Each week, OMRF Vice President of Research Dr. Rod McEver opens “Adam’s Journal” to answer a medical question from Adam Cohen, OMRF’s senior vice president & general counsel.
‘Tis the season – for my fiancée’s cat, February, to eat the “pine needles” off of her artificial Christmas tree. This usually leads to results that, while not cat-a-strophic (sorry), don’t exactly create an air of holiday cheer. Yes, I’m talking cat vomit.
Obviously, Mary has put the tree away. I know you’re not a veterinarian, but any idea what’s up here? And how we might safely bring back the fake greenery?
Dr. McEver Prescribes
This is way out of my league, so I called Dr. Jennie Criley, OMRF’s attending veterinarian and director of comparative medicine. Here’s what she said:
“Why do cats do anything they do? They’re innately curious animals, and something new in their environment will pique their interest.
That said, the behavior does resemble another one that is common among cats: eating – real – grass.
Many believe they do this to induce vomiting, but I’ve never seen science to back this up. Others theorize it’s a remnant from ancestors that ate grass to help expel parasites in the digestive tract. Thanks to medical and hygienic advances, most adult household cats no longer have parasites in their digestive tracts, but the behavior persists.

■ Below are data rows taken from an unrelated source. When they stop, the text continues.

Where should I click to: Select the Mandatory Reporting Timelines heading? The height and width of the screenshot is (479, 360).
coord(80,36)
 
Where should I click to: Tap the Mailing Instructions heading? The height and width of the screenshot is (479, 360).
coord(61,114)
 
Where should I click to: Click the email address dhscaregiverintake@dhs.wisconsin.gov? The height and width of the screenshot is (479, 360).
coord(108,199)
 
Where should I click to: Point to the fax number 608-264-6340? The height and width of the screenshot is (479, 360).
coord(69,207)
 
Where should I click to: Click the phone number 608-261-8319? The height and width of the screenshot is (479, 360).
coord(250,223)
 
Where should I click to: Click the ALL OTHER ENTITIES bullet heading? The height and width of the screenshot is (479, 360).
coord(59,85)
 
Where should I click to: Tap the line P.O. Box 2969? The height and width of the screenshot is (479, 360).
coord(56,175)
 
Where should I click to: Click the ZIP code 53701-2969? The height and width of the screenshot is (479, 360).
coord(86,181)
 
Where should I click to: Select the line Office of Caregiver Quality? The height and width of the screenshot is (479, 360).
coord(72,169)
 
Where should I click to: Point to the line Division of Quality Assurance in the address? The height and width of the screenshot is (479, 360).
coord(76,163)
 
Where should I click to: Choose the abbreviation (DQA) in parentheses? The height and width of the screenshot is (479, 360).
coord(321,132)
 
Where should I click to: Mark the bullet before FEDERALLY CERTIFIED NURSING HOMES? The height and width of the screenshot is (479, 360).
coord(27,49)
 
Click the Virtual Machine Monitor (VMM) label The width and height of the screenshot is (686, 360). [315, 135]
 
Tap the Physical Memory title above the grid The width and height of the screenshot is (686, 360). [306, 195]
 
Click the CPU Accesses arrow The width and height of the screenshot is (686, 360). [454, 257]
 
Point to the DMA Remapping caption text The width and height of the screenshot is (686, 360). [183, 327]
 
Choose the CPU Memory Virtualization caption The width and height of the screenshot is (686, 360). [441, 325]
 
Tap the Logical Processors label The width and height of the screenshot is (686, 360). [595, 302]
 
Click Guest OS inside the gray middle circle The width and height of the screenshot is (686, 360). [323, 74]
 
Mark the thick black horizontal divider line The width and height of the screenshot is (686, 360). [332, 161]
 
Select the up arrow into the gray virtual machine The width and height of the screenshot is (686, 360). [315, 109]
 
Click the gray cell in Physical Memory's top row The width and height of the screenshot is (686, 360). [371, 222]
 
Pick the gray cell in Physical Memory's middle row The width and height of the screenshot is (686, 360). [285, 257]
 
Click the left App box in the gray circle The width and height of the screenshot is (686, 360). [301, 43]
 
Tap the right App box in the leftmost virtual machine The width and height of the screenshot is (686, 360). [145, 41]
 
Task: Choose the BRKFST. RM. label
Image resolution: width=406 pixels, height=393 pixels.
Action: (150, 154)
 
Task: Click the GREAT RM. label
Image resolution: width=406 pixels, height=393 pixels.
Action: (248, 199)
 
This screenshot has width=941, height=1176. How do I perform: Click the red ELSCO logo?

It might even have to do with the needles’ shape, which can play a big role in cats’ eating habits. Fun fact: Cat food is often triangular because cats like to eat the tips off of triangles.

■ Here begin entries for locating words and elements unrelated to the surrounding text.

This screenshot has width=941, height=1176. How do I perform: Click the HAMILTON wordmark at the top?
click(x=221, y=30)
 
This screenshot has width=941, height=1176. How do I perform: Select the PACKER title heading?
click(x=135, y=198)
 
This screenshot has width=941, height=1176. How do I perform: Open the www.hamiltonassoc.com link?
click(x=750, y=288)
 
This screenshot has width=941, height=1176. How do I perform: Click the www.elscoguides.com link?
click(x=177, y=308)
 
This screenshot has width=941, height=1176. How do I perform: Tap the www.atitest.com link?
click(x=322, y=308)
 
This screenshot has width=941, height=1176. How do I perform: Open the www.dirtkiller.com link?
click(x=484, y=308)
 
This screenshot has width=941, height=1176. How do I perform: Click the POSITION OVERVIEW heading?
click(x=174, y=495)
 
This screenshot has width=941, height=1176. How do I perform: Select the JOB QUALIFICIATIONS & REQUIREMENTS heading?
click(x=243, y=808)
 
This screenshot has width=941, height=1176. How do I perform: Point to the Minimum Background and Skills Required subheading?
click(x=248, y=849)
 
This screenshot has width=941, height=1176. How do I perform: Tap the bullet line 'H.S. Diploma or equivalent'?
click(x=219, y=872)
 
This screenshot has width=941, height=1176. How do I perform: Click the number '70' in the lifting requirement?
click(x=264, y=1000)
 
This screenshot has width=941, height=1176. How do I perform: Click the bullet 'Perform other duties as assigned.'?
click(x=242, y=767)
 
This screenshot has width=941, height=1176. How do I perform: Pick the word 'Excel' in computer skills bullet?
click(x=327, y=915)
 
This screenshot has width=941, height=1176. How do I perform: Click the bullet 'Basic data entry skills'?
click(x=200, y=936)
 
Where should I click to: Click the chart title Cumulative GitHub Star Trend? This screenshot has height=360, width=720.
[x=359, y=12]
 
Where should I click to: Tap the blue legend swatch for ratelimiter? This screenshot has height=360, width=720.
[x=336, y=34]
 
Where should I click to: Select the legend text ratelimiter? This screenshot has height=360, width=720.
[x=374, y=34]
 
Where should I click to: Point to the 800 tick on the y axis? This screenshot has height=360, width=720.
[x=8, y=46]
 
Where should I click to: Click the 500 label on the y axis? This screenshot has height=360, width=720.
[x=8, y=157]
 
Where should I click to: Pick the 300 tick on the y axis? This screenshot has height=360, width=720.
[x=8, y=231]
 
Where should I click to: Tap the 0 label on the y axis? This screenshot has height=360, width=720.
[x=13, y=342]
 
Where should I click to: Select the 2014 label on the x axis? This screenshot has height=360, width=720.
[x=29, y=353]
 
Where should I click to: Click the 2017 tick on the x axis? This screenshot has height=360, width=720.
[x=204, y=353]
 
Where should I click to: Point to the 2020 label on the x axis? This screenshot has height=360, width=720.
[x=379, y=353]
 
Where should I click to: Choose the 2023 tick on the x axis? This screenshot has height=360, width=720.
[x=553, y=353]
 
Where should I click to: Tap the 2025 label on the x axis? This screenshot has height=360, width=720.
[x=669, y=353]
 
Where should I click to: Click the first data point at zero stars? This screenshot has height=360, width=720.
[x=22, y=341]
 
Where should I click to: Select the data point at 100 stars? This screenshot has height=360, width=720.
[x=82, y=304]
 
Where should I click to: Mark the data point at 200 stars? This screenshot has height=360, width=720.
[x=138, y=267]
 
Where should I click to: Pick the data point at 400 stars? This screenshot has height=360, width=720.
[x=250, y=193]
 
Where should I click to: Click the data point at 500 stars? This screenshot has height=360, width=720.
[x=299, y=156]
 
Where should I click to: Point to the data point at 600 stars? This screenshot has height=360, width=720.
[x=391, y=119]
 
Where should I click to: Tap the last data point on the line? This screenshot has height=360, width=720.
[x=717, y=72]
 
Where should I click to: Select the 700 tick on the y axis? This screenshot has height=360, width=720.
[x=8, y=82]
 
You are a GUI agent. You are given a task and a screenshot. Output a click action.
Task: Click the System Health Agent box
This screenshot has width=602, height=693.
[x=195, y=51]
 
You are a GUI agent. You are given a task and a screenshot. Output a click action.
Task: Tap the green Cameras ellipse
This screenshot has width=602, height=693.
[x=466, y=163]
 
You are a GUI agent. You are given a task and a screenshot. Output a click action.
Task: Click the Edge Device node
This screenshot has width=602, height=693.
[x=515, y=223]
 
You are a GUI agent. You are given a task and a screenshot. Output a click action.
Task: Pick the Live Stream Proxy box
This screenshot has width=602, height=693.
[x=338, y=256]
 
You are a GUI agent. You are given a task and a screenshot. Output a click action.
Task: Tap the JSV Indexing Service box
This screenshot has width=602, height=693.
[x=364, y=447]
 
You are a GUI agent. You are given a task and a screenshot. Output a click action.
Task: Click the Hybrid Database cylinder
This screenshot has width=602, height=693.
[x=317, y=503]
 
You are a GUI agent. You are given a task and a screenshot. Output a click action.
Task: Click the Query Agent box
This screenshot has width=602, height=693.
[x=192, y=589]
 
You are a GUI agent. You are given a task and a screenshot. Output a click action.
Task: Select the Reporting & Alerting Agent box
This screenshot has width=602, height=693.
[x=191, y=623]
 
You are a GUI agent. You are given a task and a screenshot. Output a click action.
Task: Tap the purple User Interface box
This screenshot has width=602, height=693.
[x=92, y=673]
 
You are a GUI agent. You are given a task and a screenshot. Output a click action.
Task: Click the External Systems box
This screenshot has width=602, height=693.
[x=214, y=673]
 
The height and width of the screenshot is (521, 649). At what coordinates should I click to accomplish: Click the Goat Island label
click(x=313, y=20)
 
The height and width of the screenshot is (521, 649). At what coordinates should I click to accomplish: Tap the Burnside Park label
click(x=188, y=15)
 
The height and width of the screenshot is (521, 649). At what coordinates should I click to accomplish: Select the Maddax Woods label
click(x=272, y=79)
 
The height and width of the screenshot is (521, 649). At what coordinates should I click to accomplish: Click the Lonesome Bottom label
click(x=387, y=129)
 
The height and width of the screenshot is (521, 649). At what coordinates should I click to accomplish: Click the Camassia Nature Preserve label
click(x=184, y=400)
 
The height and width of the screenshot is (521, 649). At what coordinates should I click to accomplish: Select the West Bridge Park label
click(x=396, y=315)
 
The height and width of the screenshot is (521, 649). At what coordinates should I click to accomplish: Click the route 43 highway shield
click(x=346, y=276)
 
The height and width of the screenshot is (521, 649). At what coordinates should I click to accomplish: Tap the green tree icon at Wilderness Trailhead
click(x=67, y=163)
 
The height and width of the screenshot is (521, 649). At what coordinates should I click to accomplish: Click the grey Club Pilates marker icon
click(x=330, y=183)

Regardless of February’s motivation, it’s important to stop the behavior. As you’ve seen, ingesting the needles can cause vomiting and, in extreme cases, blockages or perforations that could require immediate veterinary treatment.
The silver lining here is that you’ve avoided the more common Yuletide cat-owner complaint: Cats climbing trees, knocking off ornaments and even tipping trees over. Giant cat playground!
In extreme cases, pet owners have hung trees upside down from the ceiling. For obvious reasons, I wouldn’t recommend this. (Although it would be pretty awesome if you could pull it off.)
For February’s sake, the fake tree should remain in long-term storage. Or it may be time to send it to fake tree heaven.”